Digit Characterisation with Neural Networks

This post is part of the series Neural Networks.

A common application of neural networks is pattern recognition in images. Since we humans can effortlessly recognise shapes such as characters in text, it seems surprising at first that programming a computer to do the same thing is so difficult. Writing an algorithm to extract and analyse the shape of a handwritten digit quickly becomes extremely complex as all the possible permutations of shape and orientation, colour and intensity of the digit and its background, etc. must be considered.

Using a neural network, on the other hand, allows us to leverage on the computer similar processes to what is going on in our brain. The network, which knows no specific information about the task to be performed, can be trained to a set of inputs and outputs, with the training algorithm automatically strengthening the right connections. The implementation and training of neural networks was covered in detail in the previous posts of this series.

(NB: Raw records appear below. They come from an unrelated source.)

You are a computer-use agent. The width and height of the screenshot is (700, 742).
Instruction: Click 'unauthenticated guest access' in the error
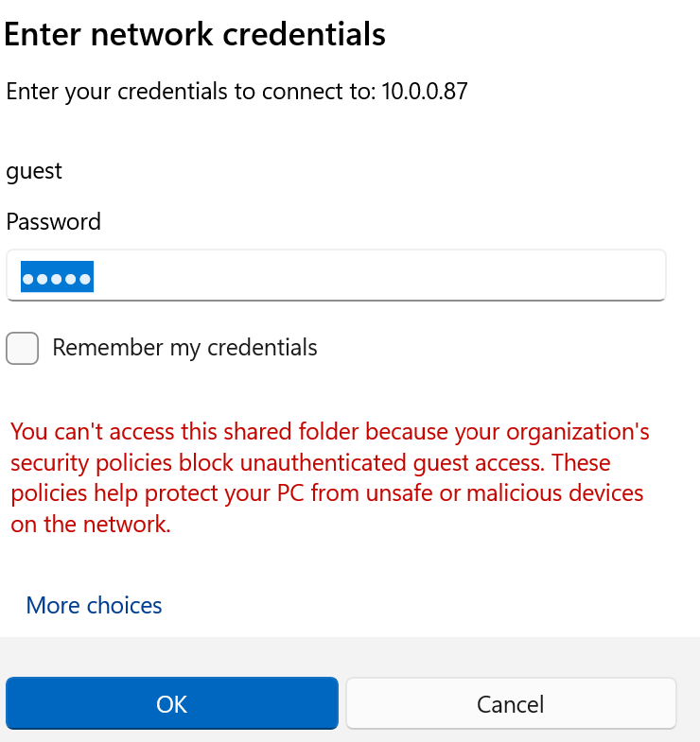(392, 463)
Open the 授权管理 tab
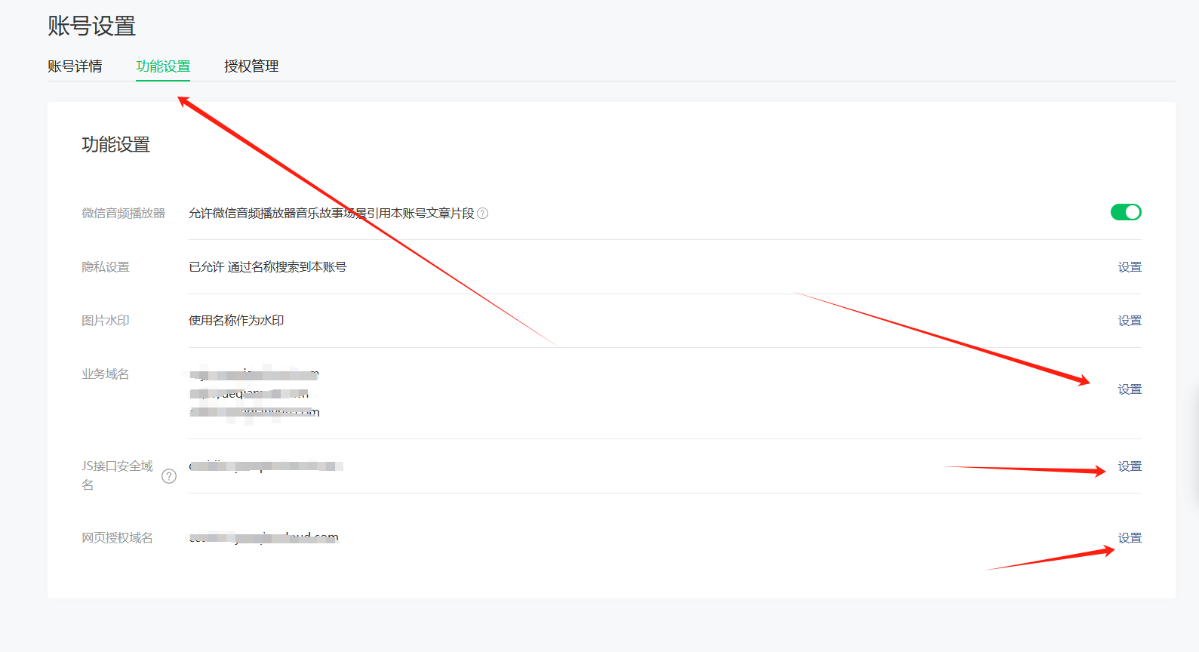 click(251, 66)
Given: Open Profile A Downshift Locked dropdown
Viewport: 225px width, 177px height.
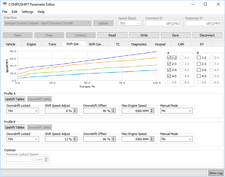Looking at the screenshot, I should (x=23, y=111).
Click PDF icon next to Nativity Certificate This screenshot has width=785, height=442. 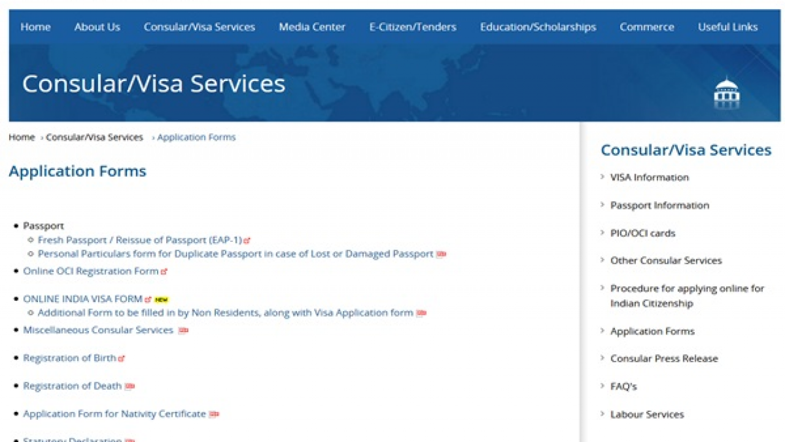point(213,414)
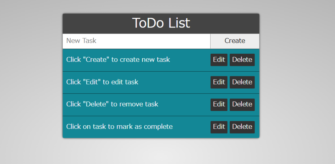Edit the 'Click "Create" to create new task' item

(219, 60)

In this post, I will introduce the application of neural networks to the characterisation of handwritten digits. My neural network implementation and all the code required to reproduce the results presented here are available on GitHub.

Training Data

For this application of my neural network implementation I used the excellent MNIST database, which contrains a total of 70,000 images of handwritten digits and their corresponding labels. The images and labels are provided in a compressed binary format, for which I have provided an interpreter in my GitHub repository.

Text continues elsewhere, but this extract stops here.